* _Source data_
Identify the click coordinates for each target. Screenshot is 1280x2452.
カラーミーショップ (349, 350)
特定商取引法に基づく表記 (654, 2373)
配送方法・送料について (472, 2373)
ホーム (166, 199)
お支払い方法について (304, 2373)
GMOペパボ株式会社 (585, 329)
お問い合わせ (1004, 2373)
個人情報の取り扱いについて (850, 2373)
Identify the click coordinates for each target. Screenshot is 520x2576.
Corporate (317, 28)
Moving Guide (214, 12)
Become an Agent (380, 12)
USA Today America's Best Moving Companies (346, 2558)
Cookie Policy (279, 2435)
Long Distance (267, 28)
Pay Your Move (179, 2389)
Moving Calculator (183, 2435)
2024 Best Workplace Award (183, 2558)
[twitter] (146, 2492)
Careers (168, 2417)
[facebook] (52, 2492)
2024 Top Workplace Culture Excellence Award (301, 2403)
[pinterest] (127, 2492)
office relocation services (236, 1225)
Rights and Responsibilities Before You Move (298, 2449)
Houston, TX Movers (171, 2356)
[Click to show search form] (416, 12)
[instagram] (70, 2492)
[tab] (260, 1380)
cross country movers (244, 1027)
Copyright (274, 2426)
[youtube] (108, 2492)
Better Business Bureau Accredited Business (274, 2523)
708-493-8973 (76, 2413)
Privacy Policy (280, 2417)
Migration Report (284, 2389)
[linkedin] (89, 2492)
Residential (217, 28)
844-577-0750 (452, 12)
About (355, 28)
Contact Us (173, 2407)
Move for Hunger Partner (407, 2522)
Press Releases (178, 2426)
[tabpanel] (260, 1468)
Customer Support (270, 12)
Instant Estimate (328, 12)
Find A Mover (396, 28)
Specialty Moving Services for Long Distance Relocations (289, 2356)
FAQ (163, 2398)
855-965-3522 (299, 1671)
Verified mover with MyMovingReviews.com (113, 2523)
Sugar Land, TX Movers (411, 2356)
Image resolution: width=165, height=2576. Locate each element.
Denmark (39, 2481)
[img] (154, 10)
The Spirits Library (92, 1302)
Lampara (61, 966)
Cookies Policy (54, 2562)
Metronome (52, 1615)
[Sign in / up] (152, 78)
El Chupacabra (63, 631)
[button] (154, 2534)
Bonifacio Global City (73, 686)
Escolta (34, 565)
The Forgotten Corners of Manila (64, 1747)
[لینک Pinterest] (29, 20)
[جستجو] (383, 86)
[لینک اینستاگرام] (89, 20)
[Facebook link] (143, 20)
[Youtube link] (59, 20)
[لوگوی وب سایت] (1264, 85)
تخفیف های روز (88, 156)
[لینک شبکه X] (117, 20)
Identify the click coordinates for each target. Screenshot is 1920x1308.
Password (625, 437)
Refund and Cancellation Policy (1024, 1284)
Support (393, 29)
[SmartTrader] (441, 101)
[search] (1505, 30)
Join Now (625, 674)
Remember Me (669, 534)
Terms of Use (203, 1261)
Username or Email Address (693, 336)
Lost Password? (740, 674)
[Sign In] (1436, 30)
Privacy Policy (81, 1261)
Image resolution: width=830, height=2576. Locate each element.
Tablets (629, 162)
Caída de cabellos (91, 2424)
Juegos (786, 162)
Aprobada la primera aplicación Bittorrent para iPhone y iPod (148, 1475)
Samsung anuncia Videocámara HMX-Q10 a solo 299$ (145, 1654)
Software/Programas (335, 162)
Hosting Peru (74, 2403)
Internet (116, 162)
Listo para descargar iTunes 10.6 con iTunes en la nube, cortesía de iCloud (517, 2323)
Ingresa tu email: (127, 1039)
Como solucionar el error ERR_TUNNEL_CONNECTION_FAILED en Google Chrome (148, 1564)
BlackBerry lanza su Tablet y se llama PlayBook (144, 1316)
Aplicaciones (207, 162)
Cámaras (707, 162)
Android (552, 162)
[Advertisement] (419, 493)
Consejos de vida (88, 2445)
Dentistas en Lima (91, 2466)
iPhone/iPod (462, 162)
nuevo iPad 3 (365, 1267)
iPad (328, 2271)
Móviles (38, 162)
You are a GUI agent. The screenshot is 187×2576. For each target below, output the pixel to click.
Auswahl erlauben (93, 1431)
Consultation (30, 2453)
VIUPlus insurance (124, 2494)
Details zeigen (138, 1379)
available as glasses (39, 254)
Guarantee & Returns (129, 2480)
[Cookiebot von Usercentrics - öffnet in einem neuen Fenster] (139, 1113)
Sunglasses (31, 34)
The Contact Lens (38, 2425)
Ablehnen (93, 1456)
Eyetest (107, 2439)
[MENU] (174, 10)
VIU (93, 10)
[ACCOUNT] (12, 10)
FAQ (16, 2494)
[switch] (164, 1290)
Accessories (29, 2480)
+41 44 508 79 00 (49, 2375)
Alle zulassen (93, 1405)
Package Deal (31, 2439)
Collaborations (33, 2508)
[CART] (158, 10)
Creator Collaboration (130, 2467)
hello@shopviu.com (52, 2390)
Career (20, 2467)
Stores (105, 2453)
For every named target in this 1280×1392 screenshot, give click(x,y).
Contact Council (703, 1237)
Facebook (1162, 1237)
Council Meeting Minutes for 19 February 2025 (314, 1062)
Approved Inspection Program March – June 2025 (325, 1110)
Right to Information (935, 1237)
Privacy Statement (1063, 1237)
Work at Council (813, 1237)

* _To do_
Write out exactly the lines above from the line with "Samsung anuncia Videocámara" through the line with "Auswahl erlauben (93, 1431)", both of them included, and leave out all other lines.

* _Exercise answer_
Samsung anuncia Videocámara HMX-Q10 a solo 299$ (145, 1654)
Software/Programas (335, 162)
Hosting Peru (74, 2403)
Internet (116, 162)
Listo para descargar iTunes 10.6 con iTunes en la nube, cortesía de iCloud (517, 2323)
Ingresa tu email: (127, 1039)
Como solucionar el error ERR_TUNNEL_CONNECTION_FAILED en Google Chrome (148, 1564)
BlackBerry lanza su Tablet y se llama PlayBook (144, 1316)
Aplicaciones (207, 162)
Cámaras (707, 162)
Android (552, 162)
[Advertisement] (419, 493)
Consejos de vida (88, 2445)
Dentistas en Lima (91, 2466)
iPhone/iPod (462, 162)
nuevo iPad 3 (365, 1267)
iPad (328, 2271)
Móviles (38, 162)
You are a GUI agent. The screenshot is 187×2576. For each target below, output the pixel to click.
Auswahl erlauben (93, 1431)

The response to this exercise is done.